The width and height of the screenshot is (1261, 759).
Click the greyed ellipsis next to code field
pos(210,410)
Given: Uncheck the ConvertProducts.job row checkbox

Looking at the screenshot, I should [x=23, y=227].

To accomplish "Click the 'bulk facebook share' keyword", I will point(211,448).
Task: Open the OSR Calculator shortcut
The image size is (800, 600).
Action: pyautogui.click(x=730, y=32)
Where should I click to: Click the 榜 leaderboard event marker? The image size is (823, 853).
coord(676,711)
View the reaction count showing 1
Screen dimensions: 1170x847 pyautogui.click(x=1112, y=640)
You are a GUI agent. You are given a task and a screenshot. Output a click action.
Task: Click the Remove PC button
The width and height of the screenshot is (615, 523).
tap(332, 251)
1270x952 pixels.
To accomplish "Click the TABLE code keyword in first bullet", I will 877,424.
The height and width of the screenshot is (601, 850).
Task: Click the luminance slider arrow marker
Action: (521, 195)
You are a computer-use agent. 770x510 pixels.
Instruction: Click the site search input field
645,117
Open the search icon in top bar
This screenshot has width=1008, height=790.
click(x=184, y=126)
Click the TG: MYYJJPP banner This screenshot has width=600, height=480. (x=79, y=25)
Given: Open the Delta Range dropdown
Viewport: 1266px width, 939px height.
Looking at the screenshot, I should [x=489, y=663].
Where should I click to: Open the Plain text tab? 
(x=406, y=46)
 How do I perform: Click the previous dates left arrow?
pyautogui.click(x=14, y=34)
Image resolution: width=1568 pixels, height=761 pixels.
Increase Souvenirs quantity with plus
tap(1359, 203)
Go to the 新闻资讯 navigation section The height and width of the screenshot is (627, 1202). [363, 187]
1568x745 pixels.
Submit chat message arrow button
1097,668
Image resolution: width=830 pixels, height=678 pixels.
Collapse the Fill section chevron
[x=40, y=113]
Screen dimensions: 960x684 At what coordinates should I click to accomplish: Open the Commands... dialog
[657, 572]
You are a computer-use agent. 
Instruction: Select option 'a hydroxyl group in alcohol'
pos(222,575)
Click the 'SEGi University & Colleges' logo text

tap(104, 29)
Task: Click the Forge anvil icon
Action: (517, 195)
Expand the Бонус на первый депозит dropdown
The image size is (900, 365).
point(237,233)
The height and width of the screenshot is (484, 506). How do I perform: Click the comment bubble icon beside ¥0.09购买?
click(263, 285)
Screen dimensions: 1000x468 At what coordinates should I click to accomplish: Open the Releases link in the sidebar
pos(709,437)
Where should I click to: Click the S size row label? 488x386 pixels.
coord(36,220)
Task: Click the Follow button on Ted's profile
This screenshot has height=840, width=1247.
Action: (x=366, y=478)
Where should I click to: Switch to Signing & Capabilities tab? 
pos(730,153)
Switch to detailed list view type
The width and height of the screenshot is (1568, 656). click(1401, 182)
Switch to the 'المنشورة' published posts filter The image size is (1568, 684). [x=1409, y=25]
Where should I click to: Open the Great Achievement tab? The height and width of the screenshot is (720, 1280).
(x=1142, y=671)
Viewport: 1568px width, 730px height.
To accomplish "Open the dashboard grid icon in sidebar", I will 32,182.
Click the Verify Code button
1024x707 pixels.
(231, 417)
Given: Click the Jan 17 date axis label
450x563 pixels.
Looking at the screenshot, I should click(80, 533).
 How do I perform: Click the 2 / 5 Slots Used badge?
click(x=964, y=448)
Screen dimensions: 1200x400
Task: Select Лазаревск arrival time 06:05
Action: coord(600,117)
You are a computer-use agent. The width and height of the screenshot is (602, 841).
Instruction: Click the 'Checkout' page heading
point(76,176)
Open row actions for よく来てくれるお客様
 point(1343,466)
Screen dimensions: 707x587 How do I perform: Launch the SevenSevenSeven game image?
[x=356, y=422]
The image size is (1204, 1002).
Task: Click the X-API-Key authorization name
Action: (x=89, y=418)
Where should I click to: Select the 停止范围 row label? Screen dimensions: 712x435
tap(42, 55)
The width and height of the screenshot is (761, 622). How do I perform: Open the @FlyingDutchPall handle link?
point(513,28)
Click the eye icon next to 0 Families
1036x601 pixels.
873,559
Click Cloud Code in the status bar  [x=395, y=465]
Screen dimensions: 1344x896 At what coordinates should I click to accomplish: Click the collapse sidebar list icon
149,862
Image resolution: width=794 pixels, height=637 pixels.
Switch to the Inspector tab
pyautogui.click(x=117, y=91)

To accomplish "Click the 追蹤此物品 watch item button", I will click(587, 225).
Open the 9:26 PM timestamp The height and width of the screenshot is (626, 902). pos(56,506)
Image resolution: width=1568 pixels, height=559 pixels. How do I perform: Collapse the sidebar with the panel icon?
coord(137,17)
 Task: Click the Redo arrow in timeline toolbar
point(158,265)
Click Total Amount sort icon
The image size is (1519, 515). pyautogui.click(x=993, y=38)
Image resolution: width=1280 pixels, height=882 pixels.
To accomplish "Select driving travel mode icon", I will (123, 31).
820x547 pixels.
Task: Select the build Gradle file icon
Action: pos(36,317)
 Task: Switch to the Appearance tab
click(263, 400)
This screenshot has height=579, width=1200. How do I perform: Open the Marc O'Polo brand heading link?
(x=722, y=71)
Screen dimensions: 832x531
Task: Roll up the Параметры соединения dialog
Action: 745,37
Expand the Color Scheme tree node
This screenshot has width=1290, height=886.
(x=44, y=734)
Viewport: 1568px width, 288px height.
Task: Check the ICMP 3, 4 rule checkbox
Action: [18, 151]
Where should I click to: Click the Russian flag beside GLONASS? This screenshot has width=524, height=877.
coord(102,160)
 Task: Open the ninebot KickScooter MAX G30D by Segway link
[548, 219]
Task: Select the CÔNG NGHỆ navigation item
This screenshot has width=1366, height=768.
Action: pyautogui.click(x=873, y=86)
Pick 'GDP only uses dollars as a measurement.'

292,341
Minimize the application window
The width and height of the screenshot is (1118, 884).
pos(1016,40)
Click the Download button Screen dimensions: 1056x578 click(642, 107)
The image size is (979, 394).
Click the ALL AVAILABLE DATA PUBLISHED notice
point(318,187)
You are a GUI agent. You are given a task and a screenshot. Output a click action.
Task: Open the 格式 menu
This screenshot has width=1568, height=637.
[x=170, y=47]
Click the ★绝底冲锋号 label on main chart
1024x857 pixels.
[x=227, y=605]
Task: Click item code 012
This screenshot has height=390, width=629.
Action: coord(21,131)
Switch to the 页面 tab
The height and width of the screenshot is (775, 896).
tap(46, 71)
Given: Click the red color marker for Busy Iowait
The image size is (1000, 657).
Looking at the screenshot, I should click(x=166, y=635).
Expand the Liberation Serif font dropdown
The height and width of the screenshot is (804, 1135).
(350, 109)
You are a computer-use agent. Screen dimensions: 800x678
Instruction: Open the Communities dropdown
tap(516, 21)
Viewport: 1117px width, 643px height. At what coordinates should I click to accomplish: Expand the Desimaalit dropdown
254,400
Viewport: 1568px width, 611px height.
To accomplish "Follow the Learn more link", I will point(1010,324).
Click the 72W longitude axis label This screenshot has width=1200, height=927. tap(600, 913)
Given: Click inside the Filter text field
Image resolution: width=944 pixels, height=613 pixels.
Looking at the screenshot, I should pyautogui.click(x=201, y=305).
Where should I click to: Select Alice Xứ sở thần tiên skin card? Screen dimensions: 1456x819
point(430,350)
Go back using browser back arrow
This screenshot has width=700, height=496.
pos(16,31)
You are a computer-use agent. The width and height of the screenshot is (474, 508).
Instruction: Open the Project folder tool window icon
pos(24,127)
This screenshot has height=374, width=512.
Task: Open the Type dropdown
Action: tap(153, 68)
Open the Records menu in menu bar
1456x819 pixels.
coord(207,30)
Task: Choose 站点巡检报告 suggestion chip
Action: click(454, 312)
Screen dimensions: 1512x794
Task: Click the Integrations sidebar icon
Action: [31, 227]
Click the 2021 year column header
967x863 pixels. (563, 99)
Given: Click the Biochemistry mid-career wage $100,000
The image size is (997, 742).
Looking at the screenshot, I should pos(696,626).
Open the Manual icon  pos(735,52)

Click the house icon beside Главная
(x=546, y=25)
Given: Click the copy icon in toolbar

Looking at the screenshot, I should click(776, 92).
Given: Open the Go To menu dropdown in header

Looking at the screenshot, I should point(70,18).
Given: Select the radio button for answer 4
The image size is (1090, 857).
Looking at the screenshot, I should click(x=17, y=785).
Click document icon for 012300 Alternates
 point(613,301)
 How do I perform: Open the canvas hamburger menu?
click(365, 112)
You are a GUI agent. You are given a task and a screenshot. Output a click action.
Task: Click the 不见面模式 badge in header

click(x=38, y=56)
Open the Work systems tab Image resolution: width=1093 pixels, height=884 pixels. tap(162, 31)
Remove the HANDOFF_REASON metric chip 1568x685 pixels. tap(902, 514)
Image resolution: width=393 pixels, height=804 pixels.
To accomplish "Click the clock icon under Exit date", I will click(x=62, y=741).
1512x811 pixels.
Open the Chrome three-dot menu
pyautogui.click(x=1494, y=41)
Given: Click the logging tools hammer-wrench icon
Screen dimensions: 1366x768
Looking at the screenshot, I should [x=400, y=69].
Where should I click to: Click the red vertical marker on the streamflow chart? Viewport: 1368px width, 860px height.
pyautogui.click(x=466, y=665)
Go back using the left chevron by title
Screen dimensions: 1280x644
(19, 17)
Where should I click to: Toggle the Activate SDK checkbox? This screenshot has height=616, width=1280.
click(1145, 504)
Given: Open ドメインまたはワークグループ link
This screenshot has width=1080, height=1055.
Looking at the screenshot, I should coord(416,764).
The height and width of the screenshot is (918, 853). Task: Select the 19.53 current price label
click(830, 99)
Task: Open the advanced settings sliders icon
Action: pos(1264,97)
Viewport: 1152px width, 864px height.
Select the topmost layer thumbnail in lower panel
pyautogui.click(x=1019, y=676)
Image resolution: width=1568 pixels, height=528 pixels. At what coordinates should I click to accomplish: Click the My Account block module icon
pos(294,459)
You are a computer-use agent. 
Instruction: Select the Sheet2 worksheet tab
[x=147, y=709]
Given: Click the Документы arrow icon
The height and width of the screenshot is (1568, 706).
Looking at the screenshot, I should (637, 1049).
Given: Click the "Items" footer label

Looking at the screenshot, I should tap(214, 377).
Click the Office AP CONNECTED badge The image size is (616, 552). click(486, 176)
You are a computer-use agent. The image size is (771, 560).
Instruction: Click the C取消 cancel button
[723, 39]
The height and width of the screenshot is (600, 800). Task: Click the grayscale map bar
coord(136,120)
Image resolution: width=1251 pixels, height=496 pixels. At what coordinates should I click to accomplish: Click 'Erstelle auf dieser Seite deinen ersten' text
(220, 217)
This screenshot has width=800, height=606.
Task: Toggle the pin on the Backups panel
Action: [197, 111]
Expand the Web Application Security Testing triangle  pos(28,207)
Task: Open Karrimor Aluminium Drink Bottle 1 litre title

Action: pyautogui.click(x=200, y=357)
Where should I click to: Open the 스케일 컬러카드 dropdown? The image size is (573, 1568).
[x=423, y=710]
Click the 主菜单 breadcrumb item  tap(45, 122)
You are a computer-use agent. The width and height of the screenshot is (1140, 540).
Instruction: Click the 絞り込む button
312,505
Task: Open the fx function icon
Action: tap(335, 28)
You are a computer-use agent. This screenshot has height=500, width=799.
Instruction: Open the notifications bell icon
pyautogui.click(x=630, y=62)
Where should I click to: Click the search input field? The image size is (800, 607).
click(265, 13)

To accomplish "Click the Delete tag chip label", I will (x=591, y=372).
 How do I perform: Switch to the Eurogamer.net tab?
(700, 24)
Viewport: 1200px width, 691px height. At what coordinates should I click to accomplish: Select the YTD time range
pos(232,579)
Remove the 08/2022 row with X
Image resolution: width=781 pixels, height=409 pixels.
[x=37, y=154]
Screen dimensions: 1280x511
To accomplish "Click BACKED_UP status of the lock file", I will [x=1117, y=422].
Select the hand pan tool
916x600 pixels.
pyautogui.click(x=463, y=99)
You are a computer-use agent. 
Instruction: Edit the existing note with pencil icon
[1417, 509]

▸ **Work to be completed**
When a line of the material holds the string "Follow", copy that line.

▸ **Solution for this exercise**
Task: Click the Follow button on Ted's profile
To accomplish "Follow the Learn more link", I will point(1010,324).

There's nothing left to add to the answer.